2. 豆相人車鉄道や熱海鉄道の走っていた場所

(「山行が 廃線レポート 豆相人車鉄道・熱海鉄道 大黒崎周辺 公開日(2016.3.18)」(図2は、『日本鉄道旅行地図帳 4号 関東2?全線・全駅・全廃線 (4) 』(新潮「旅」ムック・20088月・今尾 恵介 (監修))の地図を「山行が」の作成者が一部加工したもの)

http://yamaiga.com/rail/zusou/main.html201853日閲覧)より引用)

 

 しかし、この人車鉄道も、開業11年後の1907年(明治40年)には、蒸気機関車が牽引する軽便鉄道に切り替えられる。レールの規格を、人車鉄道の610mmから軽便用の762mmに拡幅し、同じ線路を走らせることになった。『トロッコ』の主人公、良平が見物していた工事とは、この軽便鉄道への改軌工事のことである。

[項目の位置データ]
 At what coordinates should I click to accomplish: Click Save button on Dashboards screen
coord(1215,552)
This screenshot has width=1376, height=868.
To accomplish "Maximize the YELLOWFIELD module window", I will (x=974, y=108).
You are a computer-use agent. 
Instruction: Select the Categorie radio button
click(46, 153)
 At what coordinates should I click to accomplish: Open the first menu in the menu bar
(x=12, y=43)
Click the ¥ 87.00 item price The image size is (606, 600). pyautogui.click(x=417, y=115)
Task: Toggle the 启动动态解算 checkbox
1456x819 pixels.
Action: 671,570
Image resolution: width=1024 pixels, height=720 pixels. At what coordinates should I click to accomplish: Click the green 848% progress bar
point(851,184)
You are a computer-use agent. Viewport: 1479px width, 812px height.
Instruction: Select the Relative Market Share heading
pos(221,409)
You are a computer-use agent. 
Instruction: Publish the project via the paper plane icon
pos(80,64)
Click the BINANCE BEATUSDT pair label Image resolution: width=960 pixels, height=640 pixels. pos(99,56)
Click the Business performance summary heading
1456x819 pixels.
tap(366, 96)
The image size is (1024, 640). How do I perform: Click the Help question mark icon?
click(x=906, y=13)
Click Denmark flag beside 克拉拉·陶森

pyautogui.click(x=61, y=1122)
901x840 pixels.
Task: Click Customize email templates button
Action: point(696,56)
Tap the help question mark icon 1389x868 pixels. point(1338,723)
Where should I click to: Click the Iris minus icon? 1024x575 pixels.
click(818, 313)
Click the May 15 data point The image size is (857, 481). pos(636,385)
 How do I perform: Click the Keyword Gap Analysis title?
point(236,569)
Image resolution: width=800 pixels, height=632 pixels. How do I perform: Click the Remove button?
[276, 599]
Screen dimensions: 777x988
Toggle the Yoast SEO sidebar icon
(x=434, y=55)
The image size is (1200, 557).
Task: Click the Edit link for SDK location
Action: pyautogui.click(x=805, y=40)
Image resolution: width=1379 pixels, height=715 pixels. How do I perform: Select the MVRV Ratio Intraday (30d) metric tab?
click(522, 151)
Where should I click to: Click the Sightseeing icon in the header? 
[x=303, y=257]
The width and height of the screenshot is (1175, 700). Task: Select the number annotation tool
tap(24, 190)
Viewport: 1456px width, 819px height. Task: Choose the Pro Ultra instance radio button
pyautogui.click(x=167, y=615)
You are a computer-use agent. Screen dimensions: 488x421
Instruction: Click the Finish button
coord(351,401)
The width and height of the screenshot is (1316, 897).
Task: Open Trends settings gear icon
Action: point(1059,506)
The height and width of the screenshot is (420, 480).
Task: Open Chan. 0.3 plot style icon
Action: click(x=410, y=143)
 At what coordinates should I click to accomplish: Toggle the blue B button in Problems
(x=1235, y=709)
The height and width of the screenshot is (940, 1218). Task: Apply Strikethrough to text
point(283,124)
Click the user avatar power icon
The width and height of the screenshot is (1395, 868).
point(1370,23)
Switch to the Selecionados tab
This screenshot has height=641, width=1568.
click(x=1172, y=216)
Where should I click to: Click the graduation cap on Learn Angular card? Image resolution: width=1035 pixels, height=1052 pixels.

課題:
本文の「しかし、この人車鉄道も」で始まる段落から、単位のついた数値をすべて抜き出してください。 資料はこの課題では使いません。

解答例:
11年(開業11年後)、1907年、明治40年、610mm、762mm